Verwijderen van een element in een vector

chartDatas.erase(find(chartDatas.begin(), chartDatas.end(), element));

Testen of de container een element bevat

if(find(chartDatas.begin(), chartDatas.end(), element) == chartDatas.end()) return;

Tips

Aanbevelingen

·       Gebruik forward declarations, altijd pointers naar objecten (kan niet bij microcontrollers)

·       Variabelen altijd initialiseren, b.v. in de constructor

·       Gebruik altijd zo veel mogelijk const als het kan

·       Vermijd globale variabelen en anders houd globale variabelen en functies lokaal binnen de file (of beter binnen de functie) met static

·       Bij switch gebruik geen overbodige default case

·       Gebruik safeDelete() {delete ptr; ptr = NULL;}

·       Maak voor de veiligheid alle destructors virtueel

·       Gebruik referentie argumenten bij doorgeven van grote objecten. fun(const string &x). Er hoeft geen copie gemaakt te worden

·       Afronden geeft soms problemen met floats. Oplossing: Decimal class, heeft grondtal 10.

·       Controleer af en toe de folders van de files in Borland c++ > View > project manager:!

Opmaak

Zie ook Google C++ Style Guide

Klasse header:

public:

methods

data members

private:

methods

data members

·       else if op dezelfde regel

·       While op dezelfde regel als de closing brace: } while( x < y );

Let op

·       Use delete[] at arrays.

·       B is executed twice in max(A, time-consuming operation B).

·       Don't call virtual functions in a constructor or destructor.

·       Don't store anonymous objects into a container.

·       Use {} at nested if / else statements.

·       Delete ook alle objecten waarvan de objectpointers in een container zijn opgeslagen bij het deleten van de container

  while(!cont.empty())

  { safeDelete(cont.back());

    cont.pop_back();

  }

·       Void vóór functies niet vergeten

·       Kijk uit bij scanf, %hu gebruikten voor type Word

·       Gebruik niet variabelenamen Function, Update(), delete enz.

_ _ _

__Opdracht__:
Beantwoord de volgende vragen over de C++-tips in de gegeven tekst.
(a) Wat noemt de tekst als oplossing voor afrondingsproblemen met floats?
(b) Waar hoort volgens de opmaakregels het woord while te staan?
(c) Welke formatspecificatie moet bij scanf voor type Word worden gebruikt?
De gegevens zijn hier niet nodig.

_ _ _

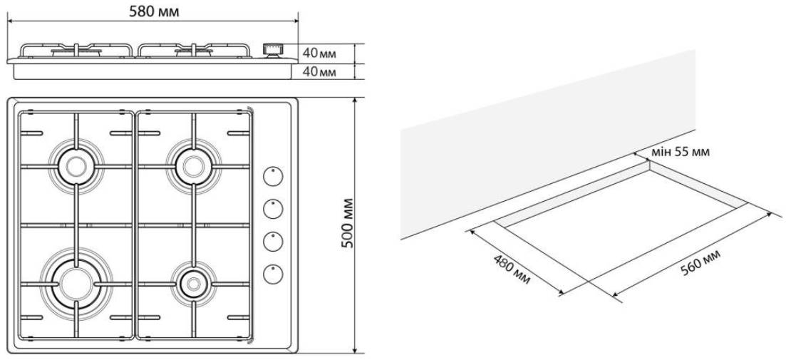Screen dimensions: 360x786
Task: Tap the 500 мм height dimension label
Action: tap(347, 224)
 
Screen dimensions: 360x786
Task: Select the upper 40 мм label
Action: tap(319, 53)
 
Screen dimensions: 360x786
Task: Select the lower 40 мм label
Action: tap(319, 71)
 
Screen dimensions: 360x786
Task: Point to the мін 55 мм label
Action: tap(681, 152)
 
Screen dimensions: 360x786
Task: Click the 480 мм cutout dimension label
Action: tap(512, 268)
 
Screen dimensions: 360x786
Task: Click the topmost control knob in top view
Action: tap(274, 175)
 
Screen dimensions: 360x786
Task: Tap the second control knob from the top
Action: tap(274, 209)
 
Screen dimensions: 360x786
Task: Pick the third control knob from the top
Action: tap(274, 242)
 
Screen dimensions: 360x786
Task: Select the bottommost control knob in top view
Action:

_ _ _

__Uitgewerkte oplossing__:
(a) De oplossing is een Decimal class, die grondtal 10 heeft.
(b) Het woord while hoort op dezelfde regel als de sluitende accolade te staan.
(c) Voor type Word moet %hu worden gebruikt.